Gorguts, "From Wisdom To Hate"
Gorguts have picked up where Morgoth derailed, deliver what Nile promised and satisfy what Morbid Angel lately leaves hungery. From Wisdom to Hate is a monster of an album, written and performed by a band firing on all cylinders and continuing to assert their credibility after years of second-rung status.
Face it, Gorguts was never what you'd call "cutting edge," even back in the day. They came out in the Tampa death explosion [via Canada], had their standard issue Morrisound production and Seagrave album art and not much more. But after a long silence, they released Obscura, which came as a shocking air raid from a band that had been flying under the radar for a long time. If Obscura was made to wake people up, From Wisdom to Hate is the education now that they're listening again.

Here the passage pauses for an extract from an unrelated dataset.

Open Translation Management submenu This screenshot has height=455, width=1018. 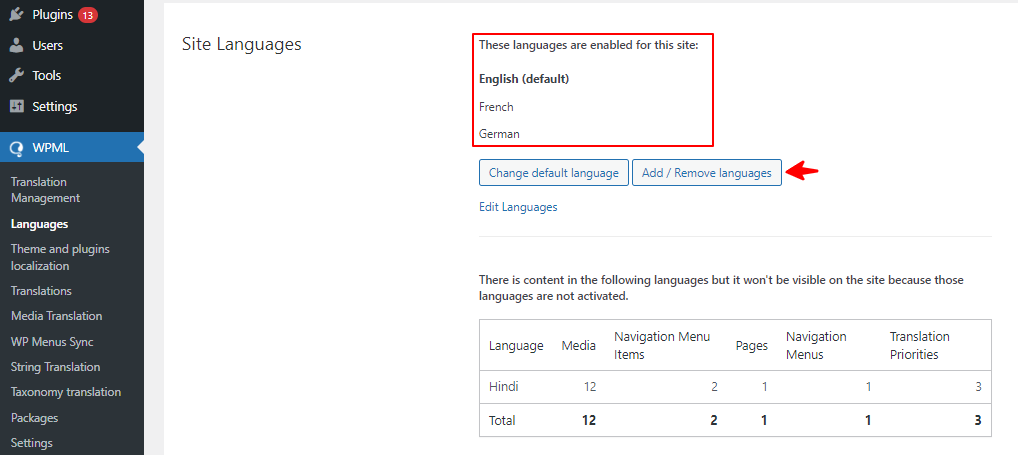click(x=45, y=190)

They've got some kind of Sumerian/Assyrian theme going on this time, with each song being prefaced in the lyric sheet by a short text that's either a very poor French-to-English translation or an attempt at replicating some ancient tongue. The ancient vibes continue in the lyrics and are brilliantly followed through in the music. Rather than relying on cheap samples or an electric sitar to get that desert sound, Gorguts have created a crumbling wall of ancient rage that truly feels foreign, with strange, off rhythms loosening into exotic harmonies and melodies as Lemay and new guitarist Daniel Mongrain explore and bring home strange new sounds just before the whole band locks up and pounds out some new tribalistic beat.
The songs are like old friends, pulling in the best elements of death metal, injecting them with an eerie melodicism and letting the hooks slowly sink deep. You can hear influence from a number of bands, but they aren't copying anyone and when they do get close to someone else's sound, they usually pull it off far, far better. There's a lot of incredible guitar interplay that creates a tomblike vibe, a thick and sinister creep across the graveyard...quiet steps lead by vicious intent. Starting with the abstraction of Inverted, the album hands off the Pestilence-ish keyboard intro to The Quest for Equilibrium, drops a devastating guitar solo in the fury of Das Martyrium Des, and peaks with the epic smolder of Elusive Treasures.
You can practically feel the sands shifting beneath your soles.